Tuesday, March 20, 2007

Whatever goes up.......

The Indian stock market, along with the other BRIC economies (Brazil, Russia and China), has hogged the lion's share of portfolio flows into emerging markets in recent years. That has sent the markets rocketing up. The downturn, when investors get jittery and pull out, can be as severe as the upswing. ET (March 20) reports:

China, India and Russia are losing their allure for stock investors because corporate profits are showing signs of flagging, even as their economies grow at some of the fastest rates in the world.

Stock markets in the three countries are among the 10 worst performers this year. Together with Brazil, they’ve fallen twice as much as developing nations as a whole. In the past five years, each market has at least tripled, helped by an economic boom that exceeds 10% a year in China. Now, growth is stoking inflation and straining production. .....

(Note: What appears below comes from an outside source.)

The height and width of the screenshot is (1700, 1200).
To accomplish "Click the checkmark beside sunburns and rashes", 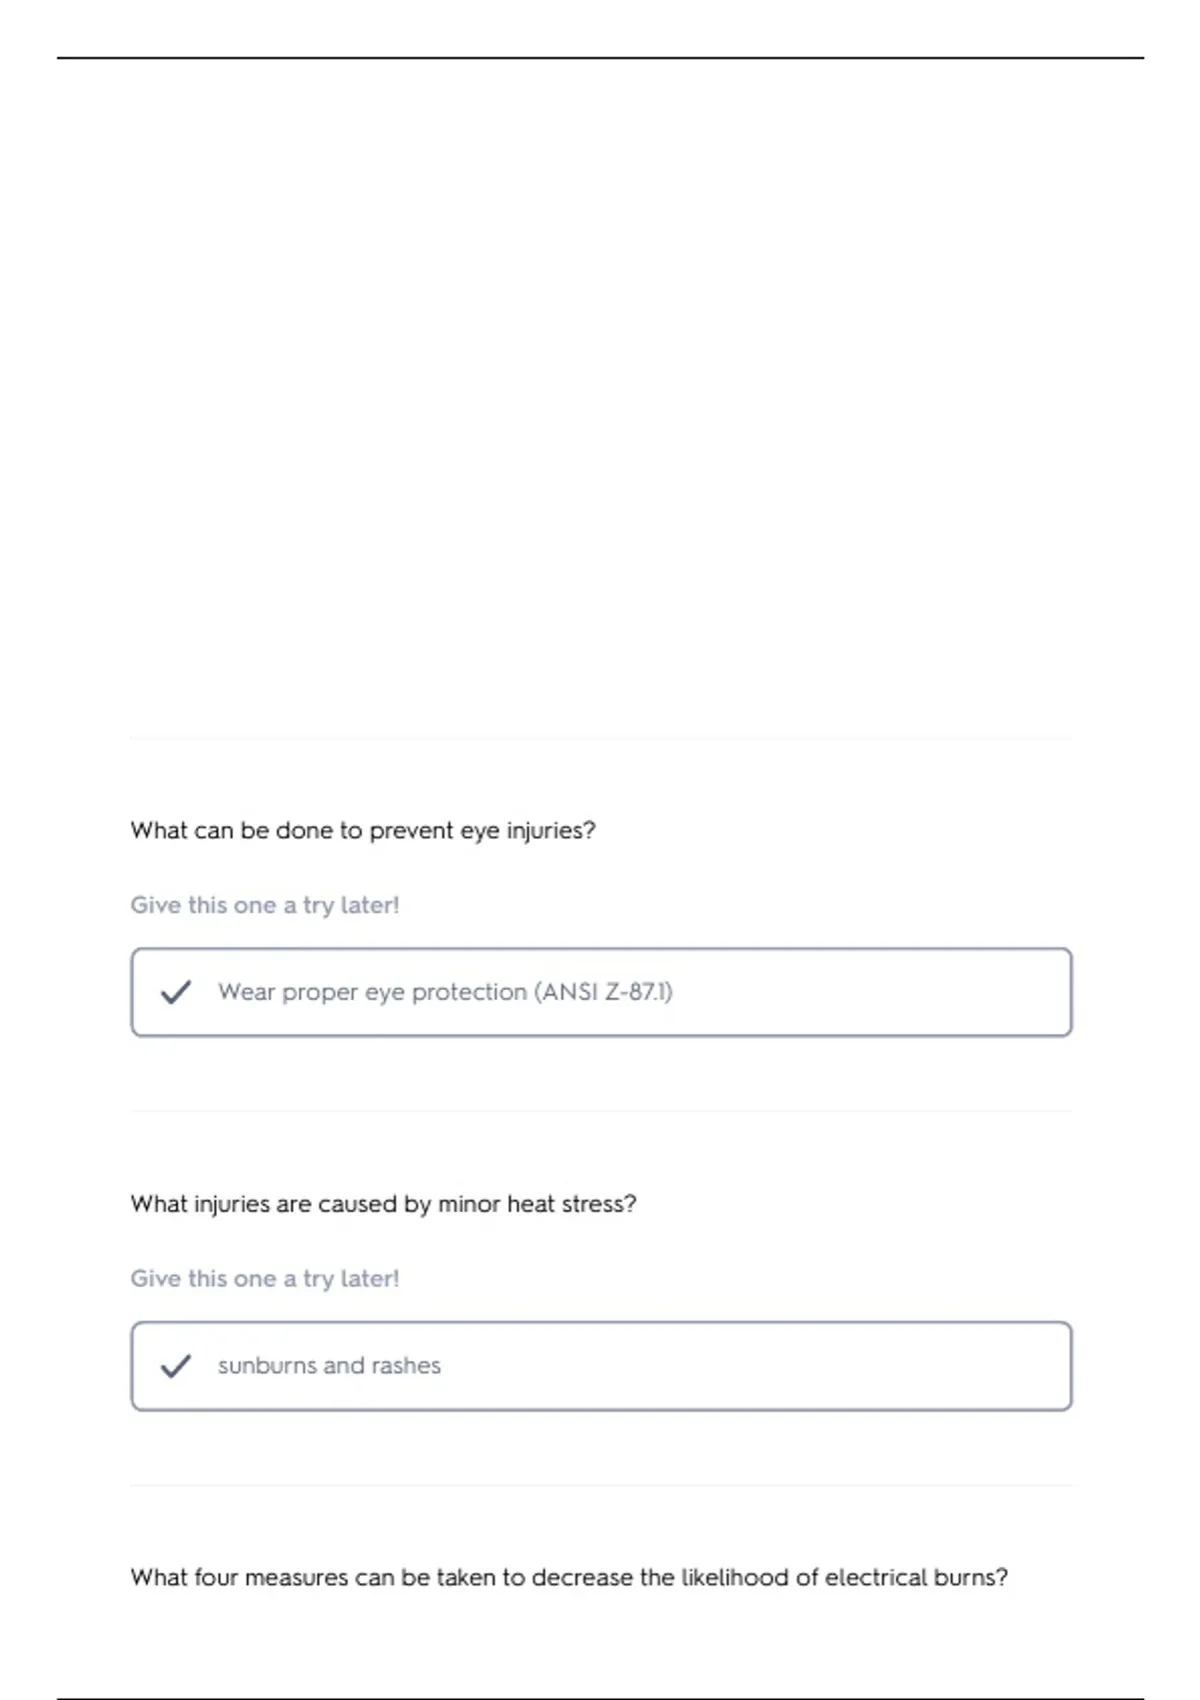I will (x=176, y=1366).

Russia’s ruble-denominated Micex Index has surged at an average annual rate of 48% for the past five years, the best performance of the four. The Hang Seng China Enterprises Index, tracking shares of mainland companies that international investors can buy and sell freely in Hong Kong, posted average gains of 37%, and India’s Sensitive Index added an average 34%. Brazil’s Bovespa index had an annualised advance of 27% during the same period....

By comparison, the MSCI emerging-markets index rose 26% each year on average, while the Standard & Poor’s 500 Index in the US climbed at a 3.8% rate. Last year, BRIC-related stock funds garnered a net $18.7 billion. The net inflows equaled 83% of the record $22.4 billion for all emerging markets and the most since Emerging Portfolio Fund Research started compiling figures in 1995.

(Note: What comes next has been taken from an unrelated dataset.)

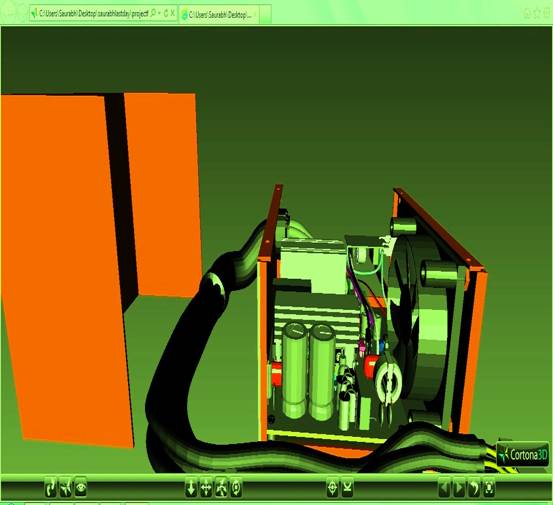Click the Goto target icon
This screenshot has height=505, width=553.
point(332,488)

BRIC markets were the hardest hit during a global sell-off, sparked by a plunge in China’s mainland markets on February 27, which wiped away $3.3 trillion in value worldwide in a week. “In the short term, what people want to do is to reduce risk, and these markets are definitely going to be punished,” said Rudolph-Riad Younes, who helps oversee $58 billion as head of international equities at Julius Baer Investment Management in New York.

Is this kind of volatility bad? Well, ups and downs in the stock market do not by themselves pose any systemic risk in well regulated financial markets, such as India. The wealth effect of stock prices also tends to be small. But volatility in portfolio inflows causes volatility in exchange rates. This can be unsettling for firms.

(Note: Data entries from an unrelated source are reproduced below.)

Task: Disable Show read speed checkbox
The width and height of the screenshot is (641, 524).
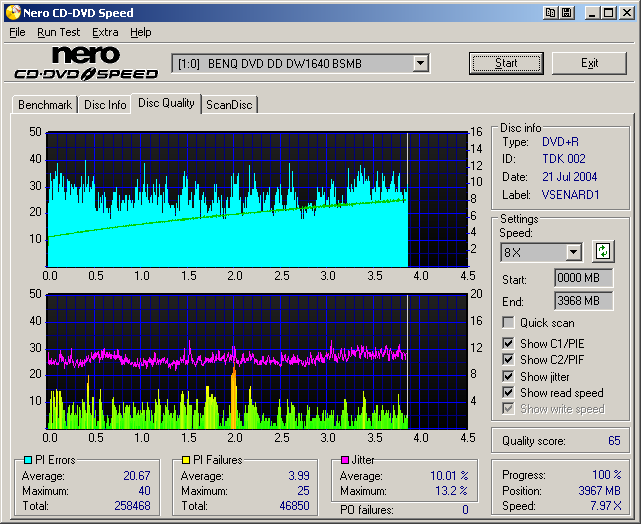Action: pyautogui.click(x=509, y=393)
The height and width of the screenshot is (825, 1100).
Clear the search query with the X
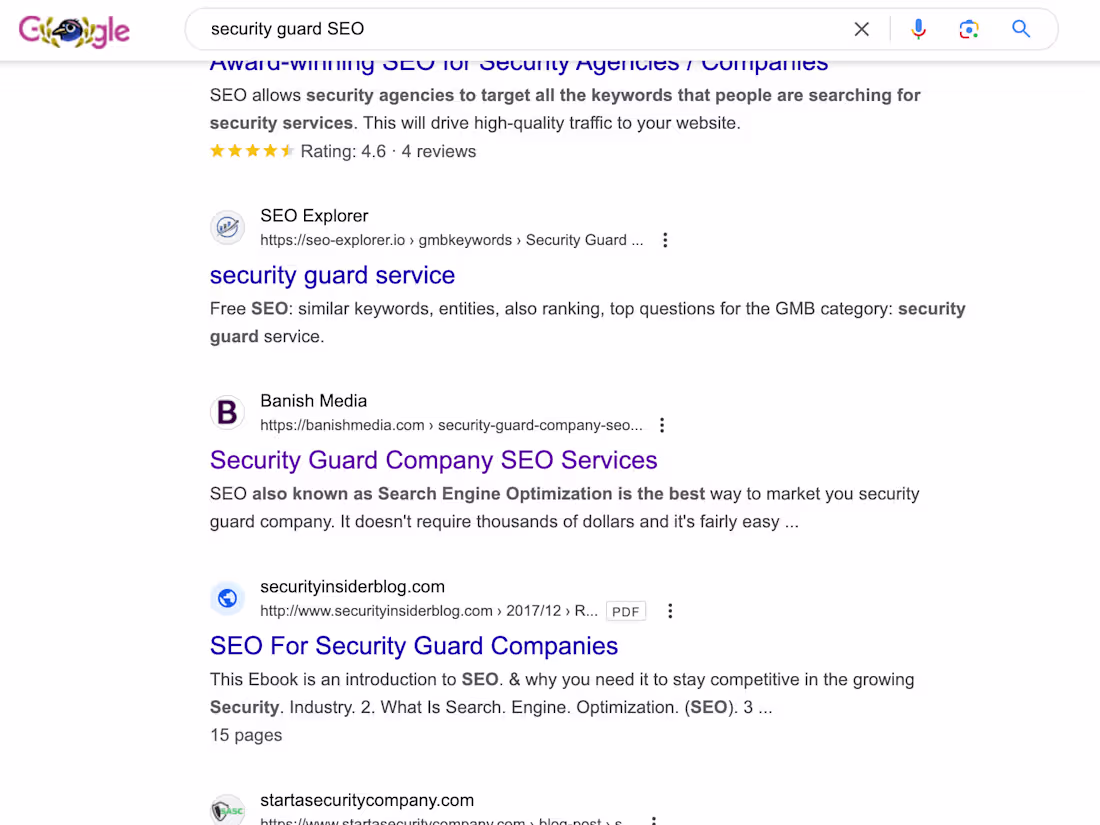pos(861,29)
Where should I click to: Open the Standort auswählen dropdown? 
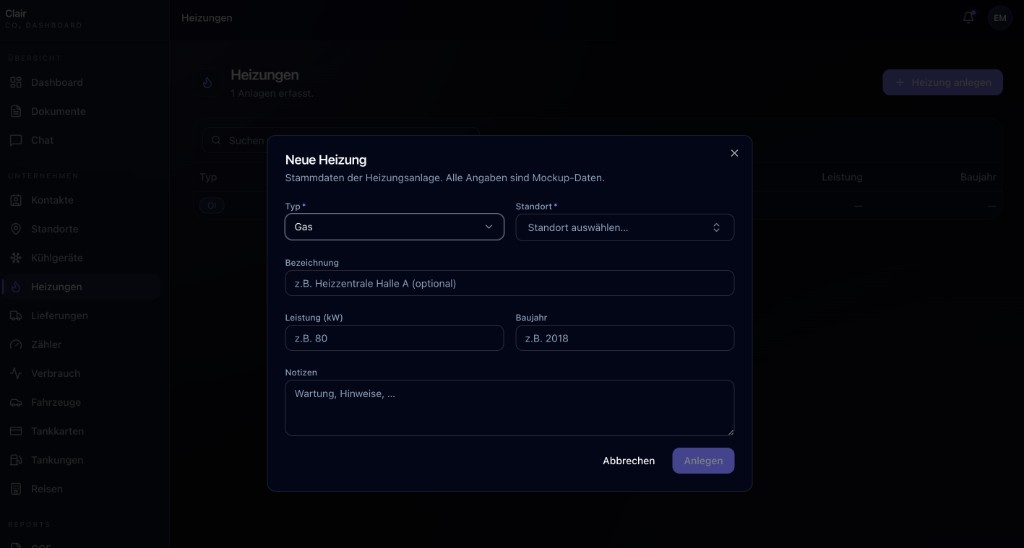tap(625, 227)
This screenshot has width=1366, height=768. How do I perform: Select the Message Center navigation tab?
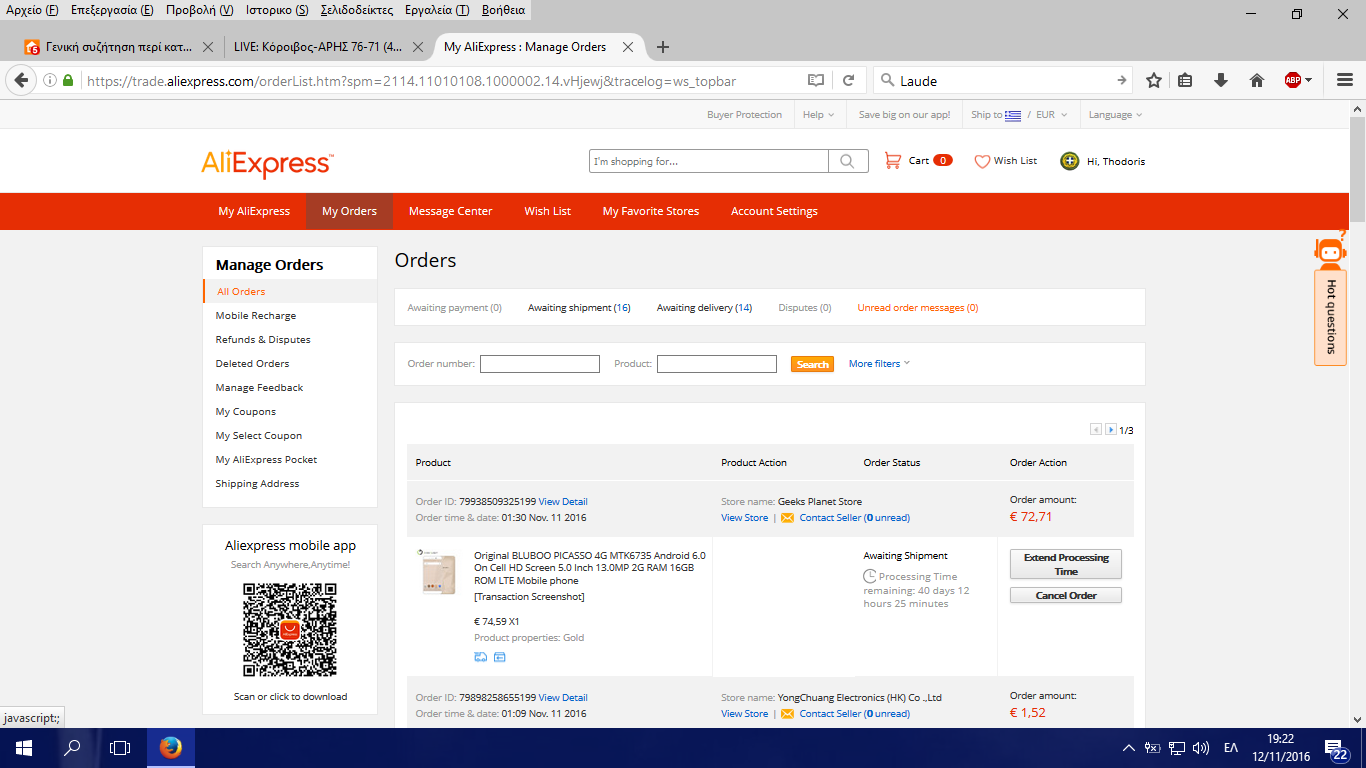(450, 211)
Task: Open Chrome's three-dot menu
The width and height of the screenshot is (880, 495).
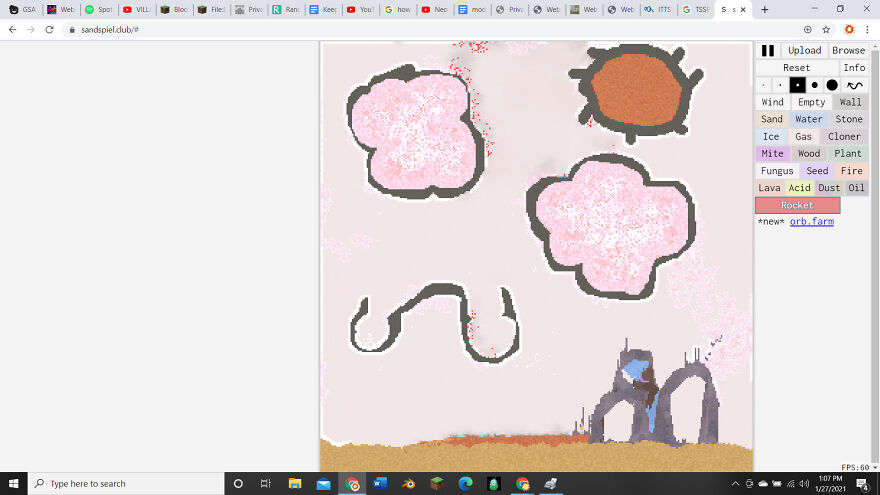Action: (867, 30)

In India, the RBI has had to intervene to limit rupee appreciation caused by inflows because it is not sure whether the inflows will continue. Whenever foreign portfolio capital exits, it causes rupee depreciation. RBI intervention increases money supply. This has to be neutralised by open market operations which causes interest rates to rise. Managing money supply and interest rates in the face of large and uncertain capital flows is a big problem for emerging market regulatory authorities.